AntoniaJames January 23, 2013
We made these in the sixties for dinner parties, after discovering them in what I suspect was the first Craig Claiborne NYT cookbook. (As my mother's sous chef, I wrapped a gazillion of these.) We may have skipped the brown sugar because our bacon was rather sweet. The crunchy wetness of the water chestnuts really does set these apart from the gooey-chewy dates, figs, etc. that eventually became more popular. (I always put a crispy, toasted walnut half in the latter, with a few anise seeds, to get that definitive crunch when you bite down.) ;o)
The crunch is essential -- love that modification. Did you ever serve yours with chutney?
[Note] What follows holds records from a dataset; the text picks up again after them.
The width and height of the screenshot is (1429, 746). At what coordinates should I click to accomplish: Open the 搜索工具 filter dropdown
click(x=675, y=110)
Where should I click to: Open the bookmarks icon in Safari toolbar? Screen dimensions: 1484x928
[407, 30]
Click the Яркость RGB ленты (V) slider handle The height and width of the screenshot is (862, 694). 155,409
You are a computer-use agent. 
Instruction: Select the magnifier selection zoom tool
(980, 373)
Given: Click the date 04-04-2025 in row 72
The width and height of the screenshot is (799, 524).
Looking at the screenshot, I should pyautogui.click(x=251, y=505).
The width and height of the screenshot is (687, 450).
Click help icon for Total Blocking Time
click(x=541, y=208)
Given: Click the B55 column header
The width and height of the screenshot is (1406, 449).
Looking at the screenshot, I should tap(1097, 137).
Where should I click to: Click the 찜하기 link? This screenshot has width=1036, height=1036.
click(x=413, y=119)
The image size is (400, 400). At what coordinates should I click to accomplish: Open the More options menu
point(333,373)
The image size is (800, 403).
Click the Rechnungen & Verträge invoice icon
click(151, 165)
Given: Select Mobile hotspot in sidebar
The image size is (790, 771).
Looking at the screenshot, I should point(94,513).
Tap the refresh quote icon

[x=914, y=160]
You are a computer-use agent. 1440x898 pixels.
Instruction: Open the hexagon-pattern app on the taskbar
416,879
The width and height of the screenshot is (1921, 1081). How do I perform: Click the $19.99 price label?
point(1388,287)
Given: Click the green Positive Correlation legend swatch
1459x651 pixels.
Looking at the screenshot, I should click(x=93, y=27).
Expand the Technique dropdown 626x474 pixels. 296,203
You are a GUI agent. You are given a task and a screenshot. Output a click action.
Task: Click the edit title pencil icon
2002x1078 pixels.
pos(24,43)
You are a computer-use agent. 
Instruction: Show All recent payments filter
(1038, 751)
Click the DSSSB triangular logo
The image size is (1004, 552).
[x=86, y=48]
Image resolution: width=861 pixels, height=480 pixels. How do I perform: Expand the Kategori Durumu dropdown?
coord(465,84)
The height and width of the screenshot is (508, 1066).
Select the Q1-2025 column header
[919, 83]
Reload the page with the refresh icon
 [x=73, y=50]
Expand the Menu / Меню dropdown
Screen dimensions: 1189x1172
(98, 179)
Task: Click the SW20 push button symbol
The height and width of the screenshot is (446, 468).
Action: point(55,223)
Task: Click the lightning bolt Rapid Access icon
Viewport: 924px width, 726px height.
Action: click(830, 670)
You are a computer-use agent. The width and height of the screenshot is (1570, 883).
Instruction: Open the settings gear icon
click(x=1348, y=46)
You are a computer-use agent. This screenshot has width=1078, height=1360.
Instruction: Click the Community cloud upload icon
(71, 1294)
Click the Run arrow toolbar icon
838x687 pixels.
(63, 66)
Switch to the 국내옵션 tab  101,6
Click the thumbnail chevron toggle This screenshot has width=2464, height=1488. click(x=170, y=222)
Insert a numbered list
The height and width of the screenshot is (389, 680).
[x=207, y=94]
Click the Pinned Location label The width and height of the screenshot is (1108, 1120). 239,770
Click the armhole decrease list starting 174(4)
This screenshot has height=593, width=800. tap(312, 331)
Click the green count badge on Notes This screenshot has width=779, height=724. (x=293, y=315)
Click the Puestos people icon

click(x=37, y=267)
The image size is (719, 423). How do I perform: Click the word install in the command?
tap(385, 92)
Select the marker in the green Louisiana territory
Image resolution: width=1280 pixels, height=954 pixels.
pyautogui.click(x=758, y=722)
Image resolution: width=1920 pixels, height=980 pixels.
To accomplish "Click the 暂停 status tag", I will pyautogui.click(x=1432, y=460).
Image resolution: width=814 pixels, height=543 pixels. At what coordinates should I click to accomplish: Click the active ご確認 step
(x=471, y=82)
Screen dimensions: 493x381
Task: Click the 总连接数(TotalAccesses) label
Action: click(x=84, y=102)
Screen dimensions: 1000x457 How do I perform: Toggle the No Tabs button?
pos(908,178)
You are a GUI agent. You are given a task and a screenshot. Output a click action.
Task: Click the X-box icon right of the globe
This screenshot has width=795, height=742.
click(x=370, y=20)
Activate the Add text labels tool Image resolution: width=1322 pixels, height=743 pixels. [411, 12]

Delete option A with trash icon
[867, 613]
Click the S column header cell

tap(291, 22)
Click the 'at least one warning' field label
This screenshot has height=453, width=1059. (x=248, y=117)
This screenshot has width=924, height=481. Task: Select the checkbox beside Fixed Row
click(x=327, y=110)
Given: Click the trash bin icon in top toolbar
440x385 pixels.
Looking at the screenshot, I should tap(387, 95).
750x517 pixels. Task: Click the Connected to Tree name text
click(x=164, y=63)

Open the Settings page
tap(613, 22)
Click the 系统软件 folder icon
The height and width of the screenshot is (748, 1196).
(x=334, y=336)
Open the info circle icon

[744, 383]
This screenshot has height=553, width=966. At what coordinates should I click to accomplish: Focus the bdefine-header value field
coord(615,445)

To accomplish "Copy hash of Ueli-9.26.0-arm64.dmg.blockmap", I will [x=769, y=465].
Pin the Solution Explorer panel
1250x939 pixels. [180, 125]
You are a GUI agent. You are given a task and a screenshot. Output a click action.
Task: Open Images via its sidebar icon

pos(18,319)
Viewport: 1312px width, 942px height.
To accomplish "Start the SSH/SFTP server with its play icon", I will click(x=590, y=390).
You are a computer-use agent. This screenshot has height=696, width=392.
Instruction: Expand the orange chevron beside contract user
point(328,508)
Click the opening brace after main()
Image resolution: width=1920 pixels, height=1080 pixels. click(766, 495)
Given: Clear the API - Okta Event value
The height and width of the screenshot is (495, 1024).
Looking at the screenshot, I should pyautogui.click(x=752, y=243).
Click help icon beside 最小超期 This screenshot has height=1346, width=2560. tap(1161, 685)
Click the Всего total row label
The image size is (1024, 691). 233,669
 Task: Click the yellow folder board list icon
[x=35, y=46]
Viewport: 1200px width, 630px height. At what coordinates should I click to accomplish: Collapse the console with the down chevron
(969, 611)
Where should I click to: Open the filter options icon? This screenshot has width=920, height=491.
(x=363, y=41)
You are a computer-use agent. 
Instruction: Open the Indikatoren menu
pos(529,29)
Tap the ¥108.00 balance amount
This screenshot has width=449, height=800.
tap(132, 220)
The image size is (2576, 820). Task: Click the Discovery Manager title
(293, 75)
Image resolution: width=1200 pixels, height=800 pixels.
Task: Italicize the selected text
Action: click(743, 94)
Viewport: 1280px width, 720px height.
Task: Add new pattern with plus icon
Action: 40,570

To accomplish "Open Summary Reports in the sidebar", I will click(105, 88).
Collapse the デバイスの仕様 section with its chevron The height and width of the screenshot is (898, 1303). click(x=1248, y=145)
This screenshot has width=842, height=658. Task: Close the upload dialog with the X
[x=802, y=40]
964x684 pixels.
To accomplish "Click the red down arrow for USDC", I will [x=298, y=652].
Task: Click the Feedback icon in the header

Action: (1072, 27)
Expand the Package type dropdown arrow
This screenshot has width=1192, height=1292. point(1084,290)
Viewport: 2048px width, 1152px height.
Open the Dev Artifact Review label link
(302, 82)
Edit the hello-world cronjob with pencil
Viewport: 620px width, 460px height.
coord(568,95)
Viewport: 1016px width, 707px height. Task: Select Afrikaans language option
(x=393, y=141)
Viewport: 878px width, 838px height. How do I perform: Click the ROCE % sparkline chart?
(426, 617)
AntoniaJames January 24, 2013
No, but that may have been for practical reasons. Hors d'oeuvres were typically served by the "Littles" (younger sisters), who may have had difficulty handling a tray of these + dipping sauce. Also, everyone thought these were really good as is. ;o) P.S. I now own the (patently retro) trays on which we served these and the omnipresent crudités (of which I also made at least a gazillion).
thirschfeld January 23, 2013
I love water chestnuts wrapped in bacon. You know you altered my culinary cuisine map with the term Mock Polynesian. I had never heard that before but now I have a name for all those dishes I associate(in my mind) with key parties of the 60's. I am guessing Hawaii could have been ground zero for these.
Kenzi W. January 23, 2013
Does making these for myself tonight count as a cocktail party?